A 2007 study tested the impact that theories of intelligence had on mathematics achievement among seventh and eighth graders in an urban school. The study followed several hundred students in New York City as they transitioned to middle school. In the study, students were divided into two groups. The control group was assigned to a workshop that taught study skills. The other students were taught study skills as well as a “growth mindset” theory. A growth mindset is the belief that the brain can grow and get stronger when a person works on challenging tasks. At the end of the two years, the students with a growth mindset achieved higher than the control group. As time passed and as the math became increasingly more difficult, the growth mindset group showed more persistence than the control group, leading to higher grades. Additionally, they had more positive motivational beliefs which were related to increasing grades.

“Stereotype threat” refers to the risk of confirming, as self-characteristic, a negative stereotype about one’s own group. Studies on stereotype threat show that academic performance suffers when students are aware their performance could be viewed as a racial stereotype. In a study to test the impact of stereotype threat on African American students in seventh grade at a suburban middle school, the researchers implemented a values-affirmation writing exercise to test whether it reduced stereotype threat and whether it affected academic performance. Prior to starting a class, the students were asked to write about values. One set of students was randomly assigned to write about values that were personally important to them, and in the control group, students were assigned to write about a neutral value that did not relate to them personally. After one semester, the value-affirmation intervention had significantly increased African American student achievement and reduced the achievement gap between white students and African American students in the classroom by 40%.


How will they work with other reforms?

Social-psychological interventions do not create student ability. The interventions won’t work without broader positive forces in the school environment that create optimal opportunities for student learning and performance. Multiple factors have to come together to close the achievement gap. Schools need to provide teachers and classrooms that enable the average student to gain more than a grade level of mathematical skill and knowledge per year for multiple years.

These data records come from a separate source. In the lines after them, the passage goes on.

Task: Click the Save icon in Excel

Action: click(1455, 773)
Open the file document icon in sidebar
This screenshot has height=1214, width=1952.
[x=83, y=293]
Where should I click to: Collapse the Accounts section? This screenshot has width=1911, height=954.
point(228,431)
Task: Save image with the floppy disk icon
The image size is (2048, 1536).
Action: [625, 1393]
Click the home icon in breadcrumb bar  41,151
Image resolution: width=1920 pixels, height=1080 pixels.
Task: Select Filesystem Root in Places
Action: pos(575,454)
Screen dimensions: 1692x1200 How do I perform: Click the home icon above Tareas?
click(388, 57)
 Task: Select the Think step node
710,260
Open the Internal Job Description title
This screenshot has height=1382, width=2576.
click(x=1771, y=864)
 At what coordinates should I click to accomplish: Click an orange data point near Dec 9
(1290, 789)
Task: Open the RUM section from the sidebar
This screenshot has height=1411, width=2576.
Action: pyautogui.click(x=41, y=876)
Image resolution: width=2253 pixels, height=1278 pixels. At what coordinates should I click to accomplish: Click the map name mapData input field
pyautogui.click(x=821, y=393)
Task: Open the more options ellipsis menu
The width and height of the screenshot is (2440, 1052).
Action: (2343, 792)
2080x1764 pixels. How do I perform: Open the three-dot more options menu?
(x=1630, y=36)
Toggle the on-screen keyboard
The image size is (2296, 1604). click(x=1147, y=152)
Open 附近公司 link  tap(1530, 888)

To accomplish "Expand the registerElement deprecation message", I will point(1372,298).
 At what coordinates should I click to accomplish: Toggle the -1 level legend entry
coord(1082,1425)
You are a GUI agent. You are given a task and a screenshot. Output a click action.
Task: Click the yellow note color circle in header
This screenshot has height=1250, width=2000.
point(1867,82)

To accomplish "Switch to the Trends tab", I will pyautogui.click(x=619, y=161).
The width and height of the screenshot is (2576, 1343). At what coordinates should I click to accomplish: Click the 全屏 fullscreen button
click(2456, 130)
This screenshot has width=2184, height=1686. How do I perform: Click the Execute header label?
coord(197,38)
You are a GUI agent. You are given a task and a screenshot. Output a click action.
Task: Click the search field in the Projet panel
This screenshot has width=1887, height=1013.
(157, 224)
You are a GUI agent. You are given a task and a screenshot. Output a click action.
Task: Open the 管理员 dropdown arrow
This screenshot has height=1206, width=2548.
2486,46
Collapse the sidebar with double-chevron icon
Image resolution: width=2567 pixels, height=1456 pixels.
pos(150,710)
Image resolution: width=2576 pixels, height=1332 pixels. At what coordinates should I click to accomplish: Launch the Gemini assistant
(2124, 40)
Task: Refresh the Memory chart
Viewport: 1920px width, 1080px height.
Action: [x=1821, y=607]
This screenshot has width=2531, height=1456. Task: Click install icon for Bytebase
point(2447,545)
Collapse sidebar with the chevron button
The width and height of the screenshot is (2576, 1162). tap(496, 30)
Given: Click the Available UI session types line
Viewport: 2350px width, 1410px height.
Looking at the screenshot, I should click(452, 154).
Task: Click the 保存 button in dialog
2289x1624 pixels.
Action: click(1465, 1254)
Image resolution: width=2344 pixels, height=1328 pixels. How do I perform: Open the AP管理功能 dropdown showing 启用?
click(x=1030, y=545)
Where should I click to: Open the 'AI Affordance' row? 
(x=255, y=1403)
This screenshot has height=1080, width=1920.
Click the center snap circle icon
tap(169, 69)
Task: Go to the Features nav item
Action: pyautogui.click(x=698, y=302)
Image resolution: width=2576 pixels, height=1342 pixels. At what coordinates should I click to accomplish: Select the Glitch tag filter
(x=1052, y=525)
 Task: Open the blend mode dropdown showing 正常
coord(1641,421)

At the same time, students need to show up, behave well, and put in the effort to learn.

Teaching and learning are often measured by student test results, graduation rates and other academic milestones. But recent research shows that other factors not directly linked to intellect -- those related to identity and its effects on psychological belonging and stereotype threat -- can play a role in student motivation and academic achievement. Remembering that school is a social experience and responding to students’ psychological needs can lead to small, but significant, changes in a classroom setting that promote greater academic achievement. In short, students who feel better perform better.